A small, poor person might have a big bodyguard of a friend who would provide all kinds of protective benefits when out and about. The friend might even be richer than he, and treat him to all kinds of lavish gifts. It might be unwise for the small person to give up this protection or the friendship in general, but it is still the small person's prerogative to walk away from the friendship and not associate with the other, if desired. If the small person tries to walk away and the big 'friend' pulls out a gun and demands that he stay, now it's crossed into coercion, and a violation of rights/sovereignty.

All this to say that I don't think the above syllogism would be a valid critique that nation-states can't successfully defend themselves without a global state. Just because at that point in history, the nation-states caved in or were deceived or coerced into such a global state, does not mean that nation-states that were stronger/more enlightened and awake, could not have fared better, and could not fare better if eventually formed once more.

Likewise, the fact that we now live in coercive states at the national level does not mean that voluntarist societies of individuals could not successfully emerge and defend themselves at some point. It might be difficult; but the difficult is not impossible to achieve, with the right conditions, and the right motivations.

Whether or not anarchism is truly utopian in all its forms, I don't see how 'limited government' is any less utopian, because history certainly is demonstrating that it doesn't stay 'limited' for very long. Look at how quickly things decayed from the original Jeffersonian concepts of Liberty to nationalism under Lincoln and through the Reconstruction and Progressive era down to our present day.

Its a syllogism, Micah

If the premises are true - and they are the anarchists' premises - the conclusion follows. Granting all that you say, the conclusion would indeed be that there was no problem with the global government or the state, since the individuals or the nation states could just create a fully non coercive set of voluntary alliances to hold off the global government (most likely just some superpower, not the UN).

The phrasing of the conclusion "There is no problem" is not to say there's nothing to be done. Only that the thing, "government," is ust a gang of people. If If anarchists don't need any coercive apparatus to protect them from such gangs, they should be well on their way to establishing liberty.

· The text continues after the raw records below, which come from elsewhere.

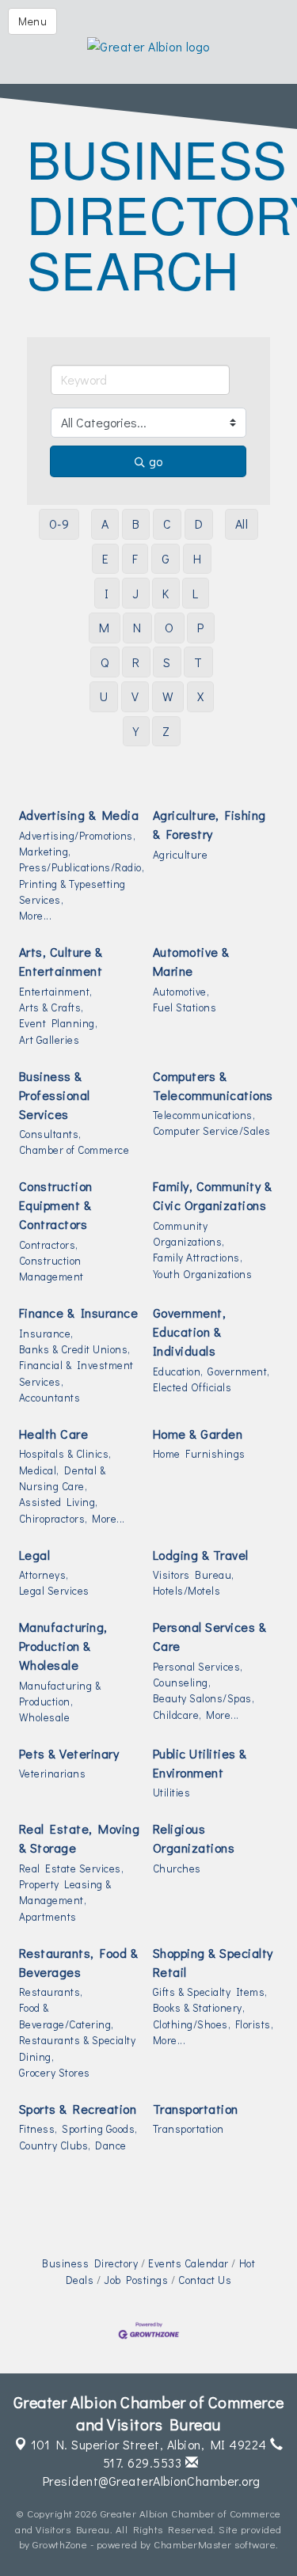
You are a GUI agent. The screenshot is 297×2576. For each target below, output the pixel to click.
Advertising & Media (79, 814)
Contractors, (48, 1245)
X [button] (200, 696)
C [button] (167, 523)
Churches (177, 1868)
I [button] (107, 593)
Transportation (195, 2108)
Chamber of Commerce (74, 1150)
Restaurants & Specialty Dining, (77, 2048)
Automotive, (181, 991)
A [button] (105, 523)
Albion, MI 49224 (149, 2444)
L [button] (195, 593)
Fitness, (38, 2129)
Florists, (254, 2024)
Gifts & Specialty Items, (210, 1992)
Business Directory (90, 2263)
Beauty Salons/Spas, (204, 1698)
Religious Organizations (194, 1838)
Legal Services (54, 1591)
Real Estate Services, (71, 1868)
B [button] (136, 523)
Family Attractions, (198, 1257)
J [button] (135, 593)
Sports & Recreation (78, 2108)
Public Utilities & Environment (200, 1763)
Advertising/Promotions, (77, 836)
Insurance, (46, 1333)
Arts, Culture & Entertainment (61, 961)
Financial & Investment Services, (76, 1373)
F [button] (135, 558)
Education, (178, 1371)
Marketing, (45, 851)
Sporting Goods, (100, 2129)
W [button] (168, 696)
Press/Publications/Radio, (82, 867)
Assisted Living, (58, 1502)
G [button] (166, 558)
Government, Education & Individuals (190, 1331)
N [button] (137, 627)
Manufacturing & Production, (60, 1694)
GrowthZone (59, 2544)
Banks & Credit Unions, (75, 1349)
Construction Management (51, 1269)
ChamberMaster (193, 2544)
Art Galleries (49, 1040)
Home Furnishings (199, 1454)
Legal (35, 1554)
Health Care (54, 1433)
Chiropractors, (53, 1519)
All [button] (242, 523)
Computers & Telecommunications (213, 1085)
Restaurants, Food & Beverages (79, 1962)
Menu (32, 20)
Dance (111, 2145)
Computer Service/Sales (212, 1131)
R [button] (136, 662)
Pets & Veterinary (69, 1753)
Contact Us (204, 2280)
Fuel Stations (185, 1007)
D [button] (199, 523)
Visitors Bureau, (193, 1575)
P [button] (200, 627)
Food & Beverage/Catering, (66, 2016)
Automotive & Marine (191, 961)
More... (35, 916)
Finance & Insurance (79, 1312)
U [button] (104, 696)
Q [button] (105, 662)
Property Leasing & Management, (65, 1892)
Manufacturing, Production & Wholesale (63, 1645)
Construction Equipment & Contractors (56, 1205)
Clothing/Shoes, (192, 2024)
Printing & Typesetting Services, (72, 892)
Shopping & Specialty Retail (213, 1962)
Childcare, (177, 1715)
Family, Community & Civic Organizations (212, 1195)
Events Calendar (188, 2263)
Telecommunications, (204, 1115)
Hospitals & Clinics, (65, 1454)
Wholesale (44, 1717)
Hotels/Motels (187, 1591)
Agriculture (180, 855)
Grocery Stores (54, 2073)
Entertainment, (56, 991)
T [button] (198, 662)
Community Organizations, (189, 1234)
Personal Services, (198, 1667)
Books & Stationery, (199, 2008)
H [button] (197, 558)
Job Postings (136, 2280)
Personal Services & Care (210, 1636)
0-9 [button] (59, 523)
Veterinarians (52, 1773)
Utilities (172, 1792)
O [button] (169, 627)
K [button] (165, 593)
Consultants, (50, 1134)
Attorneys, (44, 1575)
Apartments (48, 1917)
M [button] (104, 627)
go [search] (155, 461)
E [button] (105, 558)
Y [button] (136, 731)
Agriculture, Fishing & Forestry (209, 824)
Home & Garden (198, 1433)
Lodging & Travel (201, 1554)
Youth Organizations (203, 1274)
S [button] (167, 662)
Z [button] (166, 731)
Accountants (50, 1397)
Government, (239, 1371)
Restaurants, (51, 1992)
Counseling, (182, 1682)
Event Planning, (58, 1023)
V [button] (135, 696)
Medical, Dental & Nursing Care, (62, 1478)
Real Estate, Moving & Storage (79, 1838)
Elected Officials (192, 1387)
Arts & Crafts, (51, 1007)
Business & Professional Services (54, 1095)
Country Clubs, (55, 2145)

Now, the comparison of nations, which are largely still semi autonomous units (if they wished to be, they could make the economic sacrifices to break off trade dependencies), seems tenuous to me. Individuals have very rarely in history been self sustaining, autonomous economic units. When they have, their liberty has indeed been much more probable, more easy to defend.

That's why a world of distributed property and more individual and family autonomy lends itself to the highest possible real liberty. Not total isolation, which is neither desirable nor probable, but independence of action, conscience, and ability to withstand coercion.